On Fri, Nov 12, 2021, Maciej S. Szmigiero wrote:
> On 04.11.2021 01:25, Sean Christopherson wrote:
> > -	/*
> > -	 * Remove the old memslot from the hash list and interval tree, copying
> > -	 * the node data would corrupt the structures.
> > -	 */
> > +	int as_id = kvm_memslots_get_as_id(old, new);
> > +	struct kvm_memslots *slots = kvm_get_inactive_memslots(kvm, as_id);
> > +	int idx = slots->node_idx;
> > +
> >   	if (old) {
> > -		hash_del(&old->id_node);
> > -		interval_tree_remove(&old->hva_node, &slots->hva_tree);
> > +		hash_del(&old->id_node[idx]);
> > +		interval_tree_remove(&old->hva_node[idx], &slots->hva_tree);
> > -		if (!new)
> > +		if ((long)old == atomic_long_read(&slots->last_used_slot))
> > +			atomic_long_set(&slots->last_used_slot, (long)new);
> 
> Open-coding cmpxchg() is way less readable than a direct call.

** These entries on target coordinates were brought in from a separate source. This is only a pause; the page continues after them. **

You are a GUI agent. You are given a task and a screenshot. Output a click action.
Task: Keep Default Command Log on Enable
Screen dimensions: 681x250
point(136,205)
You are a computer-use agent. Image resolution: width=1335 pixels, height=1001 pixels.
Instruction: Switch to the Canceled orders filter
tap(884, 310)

Doh, I meant to call this out and/or add a comment.

My objection to cmpxchg() is that it implies atomicity is required (the kernel's
version adds the lock), which is very much not the case.  So this isn't strictly
an open-coded version of cmpxchg().

> The open-coded version also compiles on x86 to multiple instructions with
> a branch, instead of just a single instruction.

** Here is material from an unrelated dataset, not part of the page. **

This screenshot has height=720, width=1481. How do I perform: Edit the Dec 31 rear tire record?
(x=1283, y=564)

Yeah.  The lock can't be contended, so that part of cmpxchg is a non-issue.  But
that's also why I don't love using cmpxchg.

I don't have a strong preference, I just got briefly confused by the atomicity part.

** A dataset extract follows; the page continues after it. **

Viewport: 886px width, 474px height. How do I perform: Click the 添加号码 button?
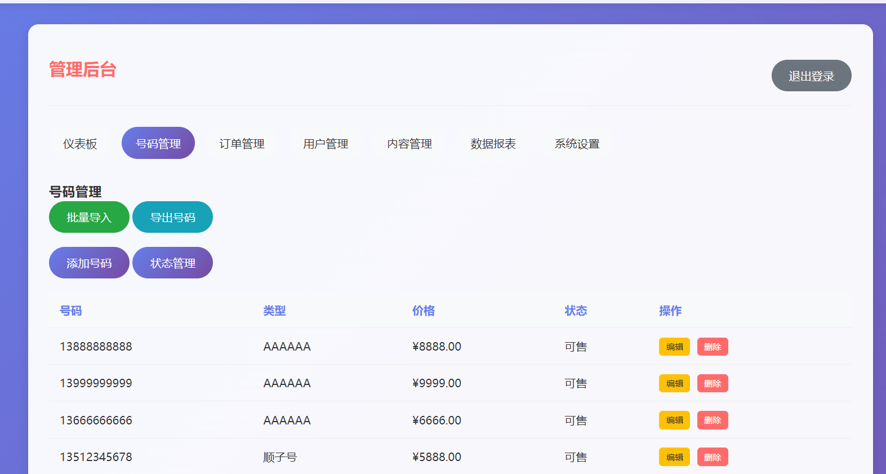point(89,263)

> > +static void kvm_invalidate_memslot(struct kvm *kvm,
> > +				   struct kvm_memory_slot *old,
> > +				   struct kvm_memory_slot *working_slot)
> > +{
> > +	/*
> > +	 * Mark the current slot INVALID.  As with all memslot modifications,
> > +	 * this must be done on an unreachable slot to avoid modifying the
> > +	 * current slot in the active tree.
> > +	 */
> > +	kvm_copy_memslot(working_slot, old);
> > +	working_slot->flags |= KVM_MEMSLOT_INVALID;
> > +	kvm_replace_memslot(kvm, old, working_slot);
> > +
> > +	/*
> > +	 * Activate the slot that is now marked INVALID, but don't propagate
> > +	 * the slot to the now inactive slots. The slot is either going to be
> > +	 * deleted or recreated as a new slot.
> > +	 */
> > +	kvm_swap_active_memslots(kvm, old->as_id);
> > +
> > +	/*
> > +	 * From this point no new shadow pages pointing to a deleted, or moved,
> > +	 * memslot will be created.  Validation of sp->gfn happens in:
> > +	 *	- gfn_to_hva (kvm_read_guest, gfn_to_pfn)
> > +	 *	- kvm_is_visible_gfn (mmu_check_root)
> > +	 */
> > +	kvm_arch_flush_shadow_memslot(kvm, old);
> 
> This should flush the currently active slot (that is, "working_slot",
> not "old") to not introduce a behavior change with respect to the existing
> code.
> 
> That's also what the previous version of this patch set did.

Eww.  I would much prefer to "fix" the existing code in a prep patch.  It shouldn't
matter, but arch code really should not get passed an INVALID slot.